Legislators should look into 'presumed consent'

Secretary of State Terri Lynn Land recently proposed the idea of allowing residents to become registered organ donors by checking a box when filling out their taxes. The individual would then officially be added to the Michigan Organ Donor Registry and receive a donor sticker to be applied to their driver’s licenses or state IDs.

The goal of the idea is to increase the number of registered donors in Michigan. Of all eligible Michiganders, 23 percent are registered organ and tissue donors. This is well below the U.S. average of 37 percent. Along with this proposal, Michigan legislators also should look into an “opt-out” or “presumed consent” organ donation model. Currently, Michigan has what would be considered an “opt-in” policy. Residents choose to become organ donors by signing up online or through other official channels.

Finding donors typically takes the form of spreading the word via private organizations or government agencies such as the Secretary of State’s office, which has “public service announcements on televisions in the waiting areas, as well as rugs and pamphlets encouraging people to register.”

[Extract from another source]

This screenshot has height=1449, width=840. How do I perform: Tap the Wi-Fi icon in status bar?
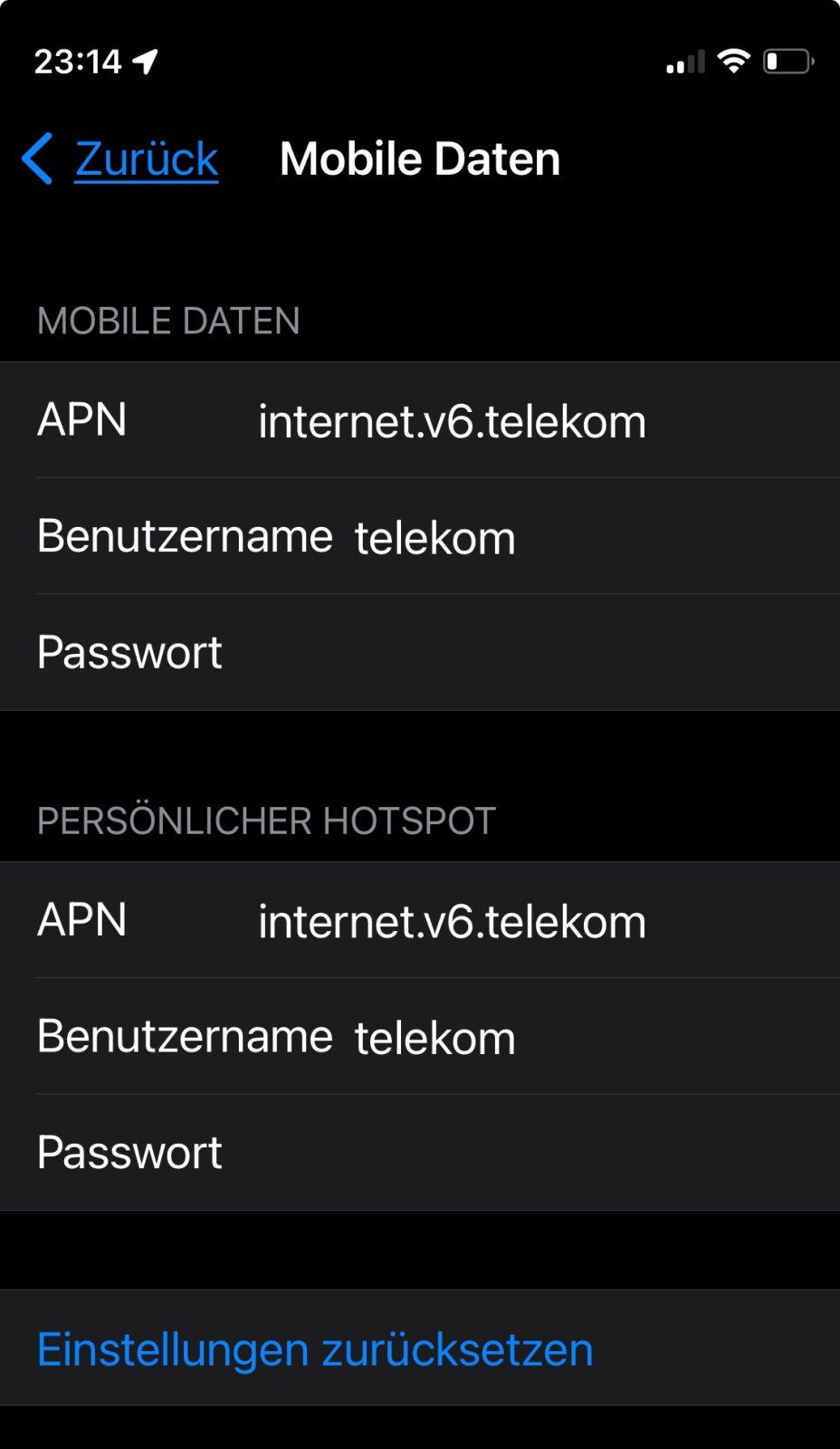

Opting out, also known as “presumed consent,” is the flip side to the current approach. Presumed consent operates under the notion that everyone is an organ donor unless they specify otherwise.

That is, instead of checking a box to acknowledge a desire to donate, a resident checks to box to show they do not want to be a donor. Some countries, such as Spain, Belgium, Austria and France, have presumed consent laws. In most cases of presumed consent, families are still able to decide whether a family member’s organs can be harvested. By some estimates, switching to an opt-out model has increased organ donation by margins ranging from 25 to 30 percent.

This, of course, is where things get tricky. Depending on what ethics or interpretation one uses when looking at presumed consent, the results can be quite different. For example, Kieran Healy is an associate professor in sociology at the Kenan Institute for Ethics at Duke University, and said on the New York Times website, “Spain’s success is due to effective management of the transplant system, not a simple legal rule. Similarly, Italy’s donation rate grew rapidly in the 1990s thanks to investment in its system. Some countries, notably Austria, do have ‘true’ presumed consent, with no kin veto. But they do not outperform countries like the U.S. by any great margin.”

Without going into the ethics of the decision, what presumed consent appears to address is the disconnect between the public desire to donate and the lack of donations. A survey conducted by Donate Life America found nearly 57 percent of U.S. residents supported donation. A 1993 Gallup survey found 85 percent of U.S. residents favor organ donation and 69 percent would like to donate their organs after death. Yet the national average remains less than 40 percent.

The point of presumed consent is not to let apathy to act become a detriment. For example, in the Donate Life America survey, 23 percent of respondents were either undecided or against transplants. Another 19 percent were not sure if they were acceptable. Those are lives that could be saved.

Any new policy would need safeguards and an educational program to counter myths and fears that go along with organ transplantation. However, with more than 6,000 people dying on organ transplant lists each year, it might be time for inaction to save lives instead of end them.